Victor Reuther served as the UAW education director and then the union’s
international director. He died in 2004 at the age of 92.

A THIRD ATTEMPT?
The National Transportation Safety Board determined the cause of the
Pellston crash to be a combination of the pilot’s inability to judge the
airplane’s altitude during a nighttime landing and a faulty altimeter.
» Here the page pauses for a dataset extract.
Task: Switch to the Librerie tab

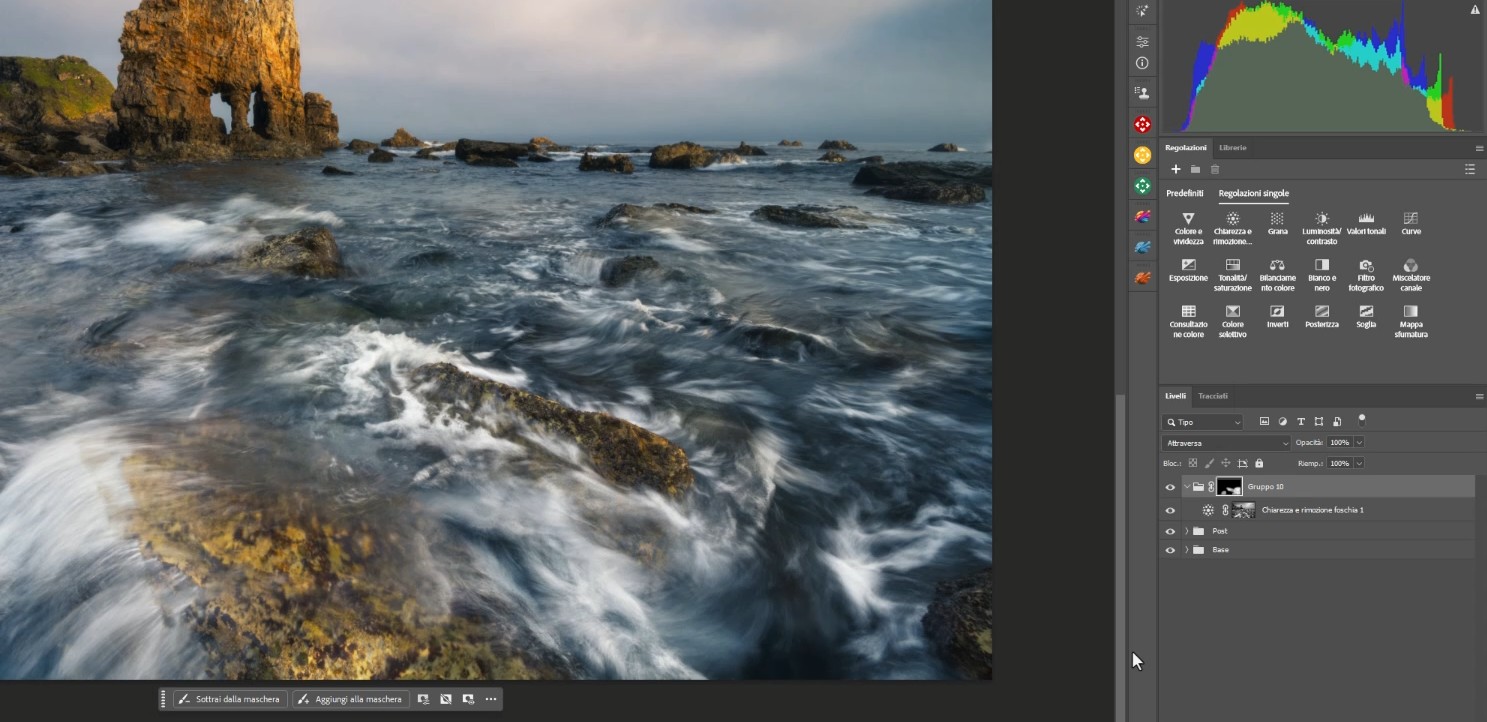Action: (x=1232, y=148)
That’s similar to the cause of an airplane mishap at Dulles International
Airport a year and a half earlier that could have killed Walter and Victor
Reuther.
In that case, the airplane made a hard landing and Sasha Reuther said his
grandfather wrote in his memoir that he believed it was the result of a
bad altimeter.
Some have speculated the crash was caused after someone tampered with the
altimeter.
Sasha Reuther wishes the crash had been more thoroughly investigated to
determine whether there might have been foul play, but he is inclined to
believe the crash was an accident.
In the course of making the film, Sasha Reuther interviewed a volunteer
firefighter who responded to the Reuther crash who said he remembered
extremely bad weather that night.
“Hearing his part of the story, and I’m not really a conspiracy theorist,
I began to think that it sounds a little bit more and more like a terrible
accident,” Reuther said. “Of course, Walter had his enemies, but it’s
difficult, this far removed from it, to feel like there was enough
evidence at the time to say, yes, there was tampering and this and that.”